Was für ein Gegensatz: Auf der einen Seite die Jünger, die untereinander prahlen, wer der größte von Ihnen sei, die vielleicht sogar wetteifern, wer Jesu Führungsrolle einnimmt, wenn er nicht mehr unter den Menschen ist – auf der anderen Seite dieselben Jünger, die irritiert sind von Jesu Botschaft, die nicht verstehen, was er ihnen sagen will – die sich aber nicht zu fragen trauen.

Zu feige, um zu fragen. Weil sie damit ja eine ganz einfache menschliche Schwäche zeigen könnten. Sie haben es nicht verstanden. Das mit Jesus und dem Leiden und dem Auferstehen. Und dass sie niemandem etwas davon erzählen sollen. Tja, liebe Jünger: Wer ist der größte unter denen, die sich nicht trauen?

Sind uns Fragen peinlich?

Dabei ist dieses Sich-nicht-fragen-trauen ein Gefühl, dass viele Menschen kennen. Auch und gerade als Erwachsene. Irgendwas habe ich hier nicht verstanden, aber ich zeige das lieber nicht. Das ist doch peinlich. Bloß nicht fragen, bloß kein schlechtes Bild abgeben. Keine Schwäche zeigen, lieber den starken Mann geben und den Allwissenden spielen. Doch allwissend ist nur einer: Gott.

Warum machen das die Jünger? Warum mache ich das so? Weil es mir peinlich ist? Weil ich das Gefühl habe, ich kann etwas nicht, ich genüge vielleicht nicht den Ansprüchen – weder den eigenen noch denen der anderen? Vielleicht fürchte ich, dass andere über mich lachen. Ich fühle mich hilflos – und darum markiere ich den starken Helden.

Jesus stellt diesem Gedanken im wahrsten Sinne des Wortes ein Kind entgegen.

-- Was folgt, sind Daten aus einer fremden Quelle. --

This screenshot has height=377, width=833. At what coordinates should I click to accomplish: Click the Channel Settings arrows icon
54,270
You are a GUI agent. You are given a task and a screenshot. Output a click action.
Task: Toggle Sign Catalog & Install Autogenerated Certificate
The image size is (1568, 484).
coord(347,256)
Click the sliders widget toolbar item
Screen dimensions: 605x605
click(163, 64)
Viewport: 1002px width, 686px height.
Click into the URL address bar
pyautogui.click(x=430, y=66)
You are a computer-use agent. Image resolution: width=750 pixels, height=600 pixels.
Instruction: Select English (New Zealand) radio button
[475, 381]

Ein Kind, von dem viele vielleicht meinen, es sei noch nicht reif genug, es sei schwach und hilflos, es müsse sich nach Regeln unserer Welt richten, jedenfalls ist es noch nicht erwachsen. Ein Kind ist kein Jünger.

Aber wer Kinder großgezogen hat, weiß: sie fragen. Ganz im Gegensatz zu den Jüngern. Sie trauen sich zu fragen. Es gibt eine Phase in der Entwicklung eines jeden Kindes, da fragen sie einem Löcher in den Bauch. Warum gehen wir in die Kirche? Weil wir gemeinsam unseren Glauben feiern. Warum? Weil wir damit an Jesus erinnern. Warum? Weil… Warum? … Viele von Ihnen kennen das. Und wie oft sagen Erwachsene dann: Jetzt frag halt nicht dauernd. Oder bei Fragen, die uns peinlich sind oder die wir für unpassend, für zu persönlich oder nicht gerechtfertigt halten: „Pst… so etwas fragt man nicht.“ Und so gewöhnen wir unseren Kindern und damit uns selbst nach und nach das Fragen ab. Und stehen am Ende da wie die Jünger, die nichts verstehen vom Reich Gottes. Und die Unwissenheit durch Prahlerei übertünchen wollen.

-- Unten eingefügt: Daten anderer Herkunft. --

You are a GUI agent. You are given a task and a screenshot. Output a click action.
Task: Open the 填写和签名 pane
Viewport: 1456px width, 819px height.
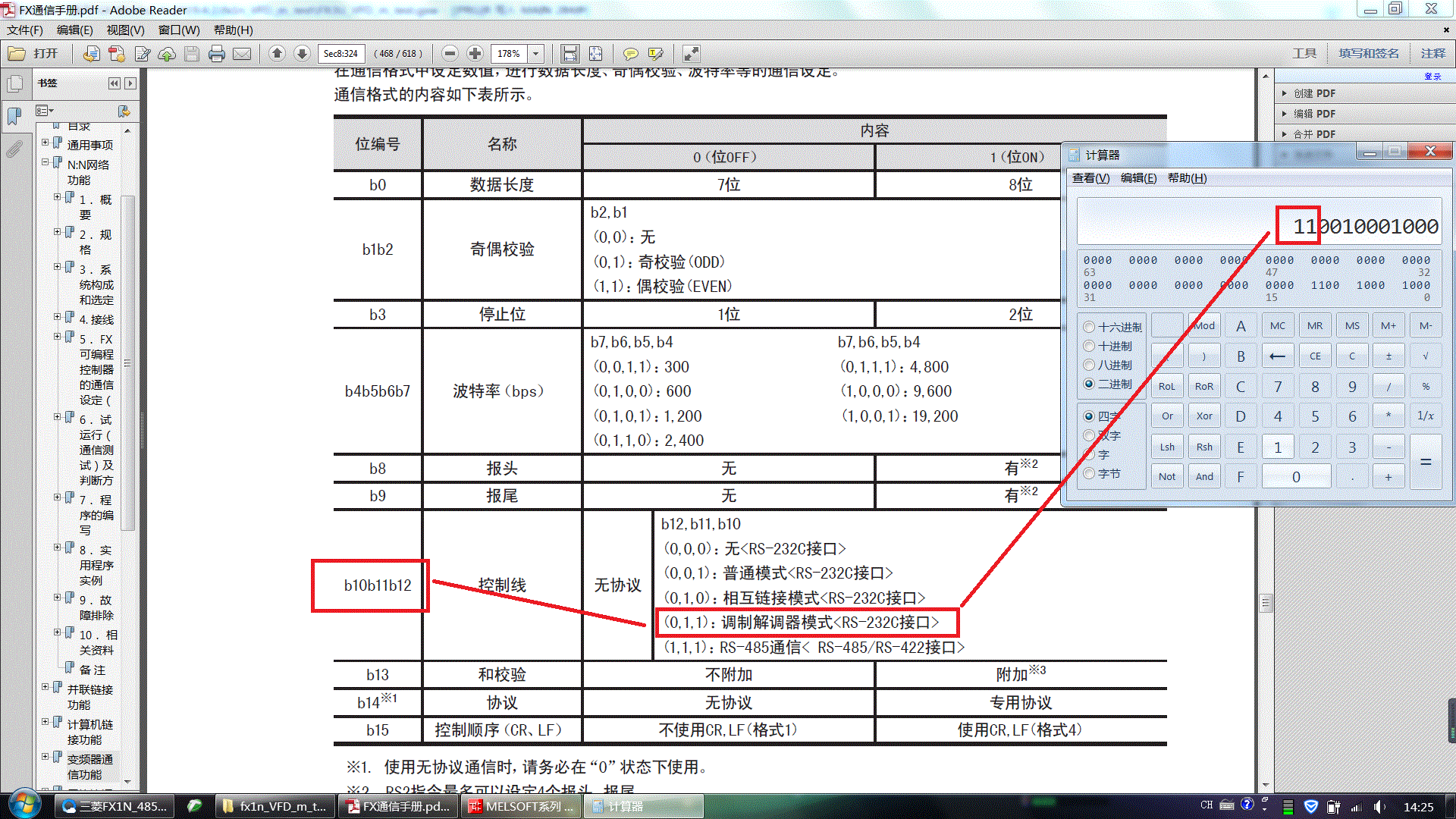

Doch Jesus sagt: Nehmt dieses Kind auf. Ein Kind, das fragt, ein Kind, das noch interessiert ist an allem, das alles verstehen möchte. Seien wir ein bisschen wie die Kinder, seien wir offen und ehrlich und fragen wir. Denn Fragen gehört zum Glauben. Unser Glaube ist voll von Fragen. Glauben ist keine einfache Sache. Das dürfen wir uns eingestehen. Damit wird Glaube richtig menschlich.